## Page
Last month, we asked readers and our social media followers what questions they had for our machine learning engineers Lewis Fishgold, James McClain, and Rob Emanuele. We received a variety of questions that covered different topics within the world of geospatial machine learning. We decided to divide up the questions and answers into two posts. This first post will address getting started with machine learning. To learn more about the future of machine learning, read part 2.
We’re machine learning engineers: Ask us anything!
What concepts and technologies are most important to learn to get started in machine learning?
(jmgaray11@gmail.com via Azavea newsletter)
Lewis Fishgold: Machine learning is a big field so it helps to have a target application in mind. If you are interested in making predictions or analyzing structured data (like that in a CSV file), you could learn some “classic ML” concept such as unsupervised vs. supervised learning, training vs. validation data, evaluation metrics, and overfitting, and use a toolkit like scikit-learn. Then you will be able to apply algorithms and models such as decision trees, linear regression, and k-means clustering. If you would like a deeper understanding of how these methods work, I recommend taking Andrew Ng’s Machine Learning course.
If you would like to work with unstructured data like text and images, I recommend learning about deep learning (in addition to the classic ML concepts mentioned above), and tools like PyTorch and fastai. To learn more about how these methods work I recommend the deeplearning.ai or fastai courses, where you will learn about backpropagation, stochastic gradient descent, convolutional networks which are useful for images, and recurrent neural networks (RNNs) which are useful for text and other sequence modeling problems. If you are using deep learning, you will also need to run your code on a high-end GPU (graphics processing unit), which may involve learning about cloud computing if you do not own your own.
To deeply understand these methods, and be able to modify them for custom use-cases, it’s important to have a solid grasp on the basics of multivariable calculus, probability theory, linear algebra, optimization, and information theory, but these can be picked up on an as-needed basis to some extent.
James McClain: Technologies first: To get started, I think that it is most important to have access to an environment in which you can experiment.

## Data extract
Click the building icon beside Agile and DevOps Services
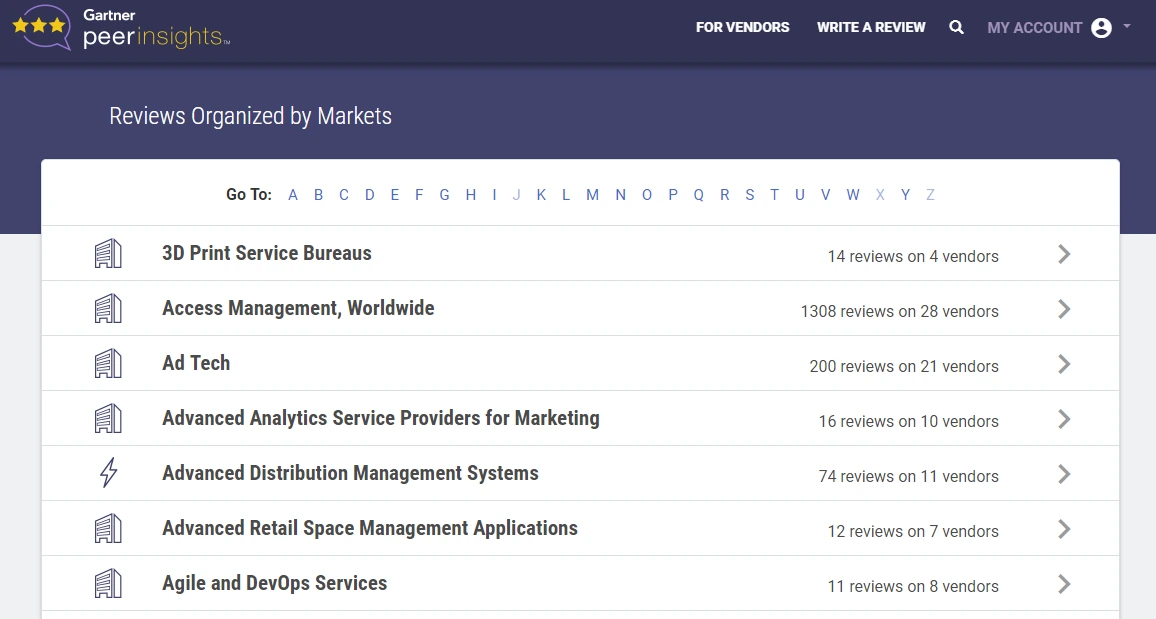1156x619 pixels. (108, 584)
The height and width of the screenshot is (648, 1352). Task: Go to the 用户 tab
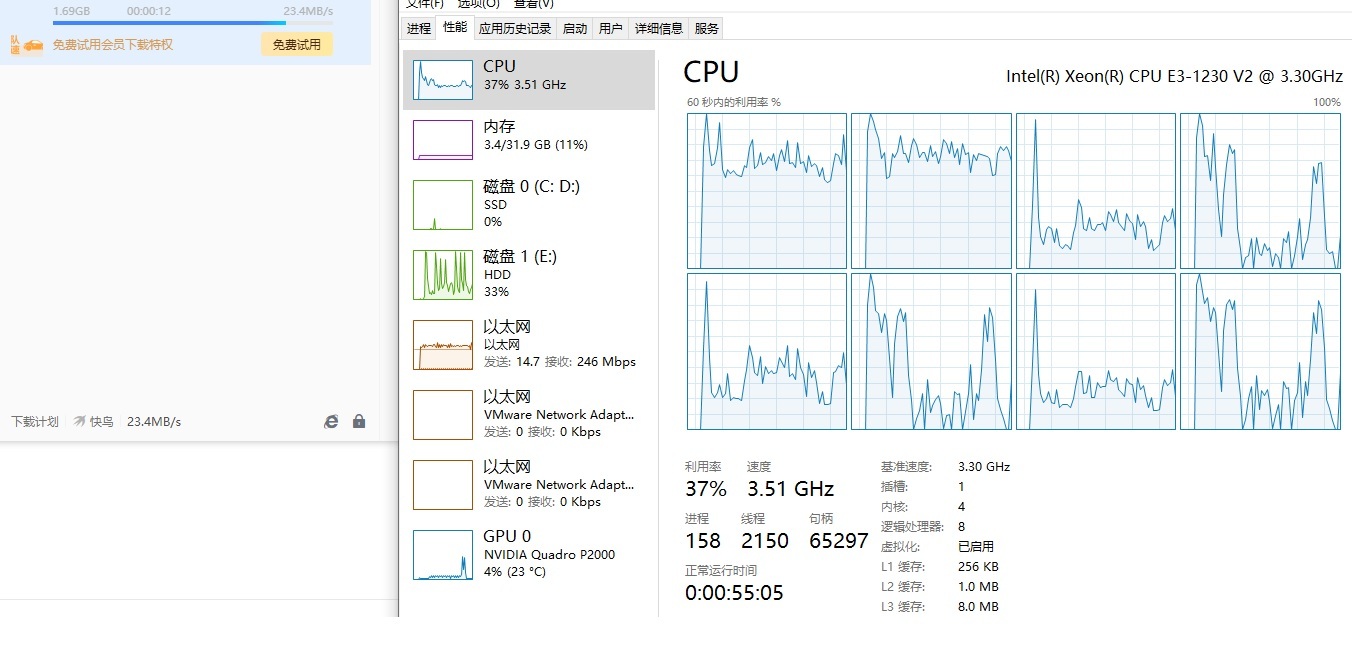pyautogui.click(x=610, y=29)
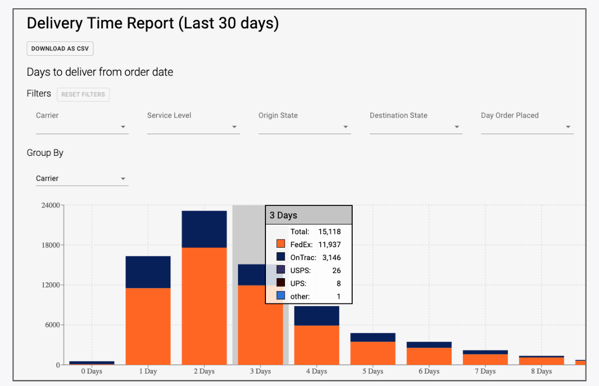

## Aim A
Reproduce the machine learning Q&A from "To deeply understand" to "to some extent.", swapping "linear algebra" for "matrix algebra".
## Aim B
In the machine learning Q&A, which course does Lewis Fishgold recommend for a deeper understanding of how classic ML methods work?
Nothing here requires the listing.

## Final result A
To deeply understand these methods, and be able to modify them for custom use-cases, it’s important to have a solid grasp on the basics of multivariable calculus, probability theory, matrix algebra, optimization, and information theory, but these can be picked up on an as-needed basis to some extent.

## Final result B
Andrew Ng’s Machine Learning course.